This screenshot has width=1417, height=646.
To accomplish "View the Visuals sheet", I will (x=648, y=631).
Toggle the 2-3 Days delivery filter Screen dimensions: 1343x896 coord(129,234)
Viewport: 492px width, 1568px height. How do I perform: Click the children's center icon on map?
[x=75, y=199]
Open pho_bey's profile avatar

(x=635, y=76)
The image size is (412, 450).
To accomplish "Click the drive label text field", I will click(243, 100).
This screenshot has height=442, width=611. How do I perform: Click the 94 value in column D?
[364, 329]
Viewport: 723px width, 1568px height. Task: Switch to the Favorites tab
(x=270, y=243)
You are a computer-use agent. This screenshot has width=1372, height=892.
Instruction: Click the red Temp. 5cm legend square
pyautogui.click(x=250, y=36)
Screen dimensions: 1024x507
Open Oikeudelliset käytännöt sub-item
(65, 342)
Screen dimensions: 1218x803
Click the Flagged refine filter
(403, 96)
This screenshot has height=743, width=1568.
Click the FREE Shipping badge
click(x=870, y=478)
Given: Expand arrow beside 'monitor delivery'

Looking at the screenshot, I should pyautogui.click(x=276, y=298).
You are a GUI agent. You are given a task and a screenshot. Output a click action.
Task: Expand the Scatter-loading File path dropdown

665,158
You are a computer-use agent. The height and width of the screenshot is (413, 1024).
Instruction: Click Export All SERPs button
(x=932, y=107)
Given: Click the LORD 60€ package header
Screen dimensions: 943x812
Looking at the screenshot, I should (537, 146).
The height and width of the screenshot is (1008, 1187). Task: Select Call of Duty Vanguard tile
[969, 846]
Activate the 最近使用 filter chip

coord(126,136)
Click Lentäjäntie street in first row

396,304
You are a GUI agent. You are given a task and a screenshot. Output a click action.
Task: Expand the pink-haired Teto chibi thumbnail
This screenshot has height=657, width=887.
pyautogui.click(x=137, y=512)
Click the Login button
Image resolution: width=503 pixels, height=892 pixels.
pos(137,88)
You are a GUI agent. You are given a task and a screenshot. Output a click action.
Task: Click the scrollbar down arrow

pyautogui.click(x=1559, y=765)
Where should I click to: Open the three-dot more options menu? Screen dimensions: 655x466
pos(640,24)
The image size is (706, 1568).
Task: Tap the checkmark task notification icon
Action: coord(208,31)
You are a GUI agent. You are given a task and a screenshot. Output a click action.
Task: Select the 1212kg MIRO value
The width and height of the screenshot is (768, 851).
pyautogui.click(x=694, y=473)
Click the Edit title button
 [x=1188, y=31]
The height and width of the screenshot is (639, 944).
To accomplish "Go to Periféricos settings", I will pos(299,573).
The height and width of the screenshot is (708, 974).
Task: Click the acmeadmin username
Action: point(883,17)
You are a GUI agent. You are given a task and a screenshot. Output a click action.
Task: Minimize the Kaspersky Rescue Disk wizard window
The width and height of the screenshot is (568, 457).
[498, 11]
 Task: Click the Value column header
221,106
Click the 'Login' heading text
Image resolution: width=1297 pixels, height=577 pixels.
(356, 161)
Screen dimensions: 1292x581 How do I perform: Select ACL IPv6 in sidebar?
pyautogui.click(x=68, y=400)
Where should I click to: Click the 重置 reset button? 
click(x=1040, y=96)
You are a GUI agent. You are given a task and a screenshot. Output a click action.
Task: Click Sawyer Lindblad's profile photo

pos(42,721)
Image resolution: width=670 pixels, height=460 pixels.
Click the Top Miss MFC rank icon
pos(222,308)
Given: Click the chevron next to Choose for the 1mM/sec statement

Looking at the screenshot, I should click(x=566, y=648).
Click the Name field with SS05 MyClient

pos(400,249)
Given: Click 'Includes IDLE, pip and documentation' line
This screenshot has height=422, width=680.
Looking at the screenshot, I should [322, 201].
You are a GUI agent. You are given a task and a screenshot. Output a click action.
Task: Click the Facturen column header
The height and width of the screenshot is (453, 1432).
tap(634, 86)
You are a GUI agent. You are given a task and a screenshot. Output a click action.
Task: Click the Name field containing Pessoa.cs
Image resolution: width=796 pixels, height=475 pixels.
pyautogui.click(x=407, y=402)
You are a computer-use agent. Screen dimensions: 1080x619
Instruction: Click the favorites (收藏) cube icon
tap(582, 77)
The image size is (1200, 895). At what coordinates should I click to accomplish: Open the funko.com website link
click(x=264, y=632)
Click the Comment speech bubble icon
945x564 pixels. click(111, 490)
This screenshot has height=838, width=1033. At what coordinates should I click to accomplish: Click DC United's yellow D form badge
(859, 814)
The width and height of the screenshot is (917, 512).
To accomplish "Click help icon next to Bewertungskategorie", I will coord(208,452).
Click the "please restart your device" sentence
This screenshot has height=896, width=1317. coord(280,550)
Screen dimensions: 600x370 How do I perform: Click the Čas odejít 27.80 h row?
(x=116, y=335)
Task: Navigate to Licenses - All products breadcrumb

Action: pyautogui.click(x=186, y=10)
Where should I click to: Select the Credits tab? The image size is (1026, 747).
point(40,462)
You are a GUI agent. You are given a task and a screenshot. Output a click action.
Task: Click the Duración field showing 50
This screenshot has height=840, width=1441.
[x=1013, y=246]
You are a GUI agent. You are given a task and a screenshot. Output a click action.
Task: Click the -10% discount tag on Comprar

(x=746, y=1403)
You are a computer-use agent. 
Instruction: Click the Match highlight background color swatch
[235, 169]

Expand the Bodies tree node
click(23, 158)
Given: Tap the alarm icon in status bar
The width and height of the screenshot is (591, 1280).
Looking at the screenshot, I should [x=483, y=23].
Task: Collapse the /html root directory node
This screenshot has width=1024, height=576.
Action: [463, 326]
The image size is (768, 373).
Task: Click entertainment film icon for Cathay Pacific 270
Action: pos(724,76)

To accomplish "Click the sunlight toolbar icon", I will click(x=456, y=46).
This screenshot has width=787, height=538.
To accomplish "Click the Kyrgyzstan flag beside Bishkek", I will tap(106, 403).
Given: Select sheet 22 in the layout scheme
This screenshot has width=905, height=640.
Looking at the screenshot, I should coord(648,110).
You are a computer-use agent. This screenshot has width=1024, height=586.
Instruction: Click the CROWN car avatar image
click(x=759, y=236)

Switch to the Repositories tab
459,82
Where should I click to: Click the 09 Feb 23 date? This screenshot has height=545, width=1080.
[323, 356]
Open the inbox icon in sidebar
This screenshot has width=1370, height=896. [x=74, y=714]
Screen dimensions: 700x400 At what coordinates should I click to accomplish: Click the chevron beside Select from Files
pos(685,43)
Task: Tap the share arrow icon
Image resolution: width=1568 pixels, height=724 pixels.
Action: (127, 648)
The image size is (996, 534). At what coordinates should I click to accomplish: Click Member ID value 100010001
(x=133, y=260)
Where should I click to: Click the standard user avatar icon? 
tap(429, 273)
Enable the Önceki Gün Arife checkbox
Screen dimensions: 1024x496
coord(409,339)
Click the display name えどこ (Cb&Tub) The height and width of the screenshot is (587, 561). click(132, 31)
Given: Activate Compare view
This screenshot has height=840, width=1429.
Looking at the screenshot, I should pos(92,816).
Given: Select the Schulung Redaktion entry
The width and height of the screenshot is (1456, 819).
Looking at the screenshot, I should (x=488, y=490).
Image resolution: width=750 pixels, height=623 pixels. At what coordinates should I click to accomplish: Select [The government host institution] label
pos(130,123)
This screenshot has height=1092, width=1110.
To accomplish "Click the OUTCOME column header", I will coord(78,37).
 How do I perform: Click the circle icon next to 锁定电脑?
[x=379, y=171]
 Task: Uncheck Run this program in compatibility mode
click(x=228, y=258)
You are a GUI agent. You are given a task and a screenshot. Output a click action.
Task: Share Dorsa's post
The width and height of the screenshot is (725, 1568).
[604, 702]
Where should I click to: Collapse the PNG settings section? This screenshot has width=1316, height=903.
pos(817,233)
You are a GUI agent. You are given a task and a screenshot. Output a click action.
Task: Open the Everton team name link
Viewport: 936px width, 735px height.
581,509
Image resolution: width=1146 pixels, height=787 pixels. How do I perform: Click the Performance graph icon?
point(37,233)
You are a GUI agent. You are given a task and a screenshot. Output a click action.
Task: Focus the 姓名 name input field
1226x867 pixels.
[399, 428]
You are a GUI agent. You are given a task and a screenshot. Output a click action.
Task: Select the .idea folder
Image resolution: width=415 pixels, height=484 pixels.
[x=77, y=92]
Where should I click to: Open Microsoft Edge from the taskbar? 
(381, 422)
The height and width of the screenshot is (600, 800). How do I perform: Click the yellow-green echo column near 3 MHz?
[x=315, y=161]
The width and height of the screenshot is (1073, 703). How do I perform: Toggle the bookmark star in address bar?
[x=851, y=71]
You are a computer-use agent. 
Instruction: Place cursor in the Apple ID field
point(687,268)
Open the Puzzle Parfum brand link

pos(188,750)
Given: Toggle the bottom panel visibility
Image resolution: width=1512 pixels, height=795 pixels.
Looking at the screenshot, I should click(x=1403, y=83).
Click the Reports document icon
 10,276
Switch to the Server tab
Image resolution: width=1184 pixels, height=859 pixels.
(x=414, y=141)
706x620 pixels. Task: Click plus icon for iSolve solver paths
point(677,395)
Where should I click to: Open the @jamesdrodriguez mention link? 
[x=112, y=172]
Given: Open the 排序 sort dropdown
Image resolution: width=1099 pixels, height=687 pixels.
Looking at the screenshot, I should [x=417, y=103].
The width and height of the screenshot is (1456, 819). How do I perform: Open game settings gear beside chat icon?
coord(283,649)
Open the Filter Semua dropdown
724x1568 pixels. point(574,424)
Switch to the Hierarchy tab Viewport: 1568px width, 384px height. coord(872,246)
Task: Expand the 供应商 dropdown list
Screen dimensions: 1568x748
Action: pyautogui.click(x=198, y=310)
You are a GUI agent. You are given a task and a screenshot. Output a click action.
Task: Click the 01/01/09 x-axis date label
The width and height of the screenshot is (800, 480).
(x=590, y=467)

=====

» Work instructions
Nothing but the lines from the one with "The width and height of the screenshot is (800, 480)." through the last line of the data should appear; print them exactly.

» Response to the task
The width and height of the screenshot is (800, 480).
(x=590, y=467)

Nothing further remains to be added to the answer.